Of the third party candidates who are still in the race, only two parties will have access to ballots in enough states to obtain the 270 electoral votes needed to win the Presidency: The Libertarian Party and the Green Party.
Gary Johnson is the Libertarian candidate. Previously running as a Republican, he withdrew from the party to pursue the Libertarian nomination.
Johnson was born in Minot, North Dakota on January 1, 1953. He attended high school and college in New Mexico, graduating from the University of New Mexico in 1975. After college he became a successful businessman. He began a construction company that grew to become one of the state’s largest and gave him a reputation for being able to create thousands of jobs in the private sector.
He was elected governor of the state in 1994 and served two terms, leaving office in 2003. He focused on education and shrinking the size of the government while facilitating a budget surplus of $1 billion by the time he left office.
According to his campaign site and the Conservative Daily News candidate profile, he is an avid athlete whose accomplishments range from participating in triathlons (including invitation-only events in Hawaii), climbing four of the Seven Summits (including a Mount Everest climb in 2003), bike challenges in North America and Europe, and completion of the Bataan Death March, a grueling 25-mile desert hike in combat boots and a backpack weighing 35 pounds.
He was married to his first wife Denise from 1977 to 2005, and almost two years after their divorce was finalized she passed away from heart failure. He has two grown children and lives in a home that he built himself in Taos with Kate Prusack, a real estate agent from Santa Fe and his fiancée since 2009.
Three candidates are still vying for the Green Party nomination, but as of now there is no clear frontrunner. Roseanne Barr, the actress best known for her sitcom “Roseanne,” announced her candidacy on the Tonight Show with Jay Leno in August and officially filed with the Green Party in January. Also running under the Green party are Dr. Kent Mesplay and Dr. Jill Stein. Mesplay was born in Papua New Guinea and has a Ph.D. in Biomedical Engineering. He is a Green National Committee delegate from California and has run under the Green Party in the last two presidential elections. Stein is a physician from Massachusetts and an environmental health activist, as well as a co-author of two books.

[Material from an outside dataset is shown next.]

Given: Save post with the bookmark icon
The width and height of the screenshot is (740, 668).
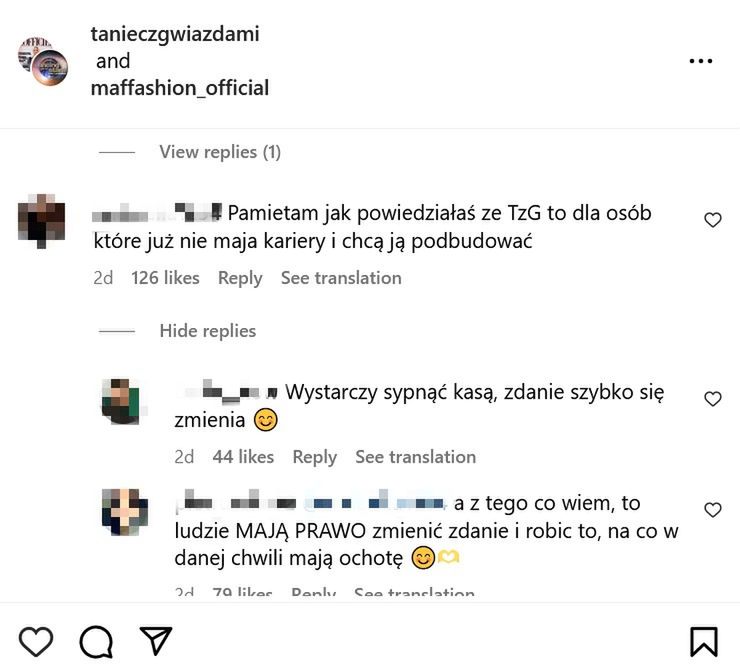Looking at the screenshot, I should pos(703,640).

Representative Virgil Goode, Jr. is the candidate for the Constitution Party. He previously represented the 5th District of Virginia (which covers most of central Virginia) from 1997 to 2009, when he was defeated by Tom Periello. Goode will not be on the ballot in enough states to be a mathematically viable candidate, having access to only 152 of the necessary 270 electoral votes.
Surprising Democratic primary results in West Virginia revealed an especially unusual candidate. Felon Keith Russell Judd won 42% of votes against President Obama. A current prisoner in the Beaumont Federal Correctional Institute in Beaumont, TX, Judd’s earliest release date is June 24, 2013. He is incarcerated for felony extortion connected to threats he made at the University of New Mexico in 1999. It has been suggested that Judd’s unexpected success is due to a degree of racism in West Virginia voters, according to an ABC news story.
Third parties and Independent candidates offer alternatives to the two main candidates and provide different ideas. They can also take votes away from one of the major candidates, changing the dynamic of the election. Supporting them does not mean a “throwaway vote” because they represent an important part of the American population. Even if third party candidates do not get elected into office, they still affect change. The presence of third party candidates is an exciting element of America’s political system.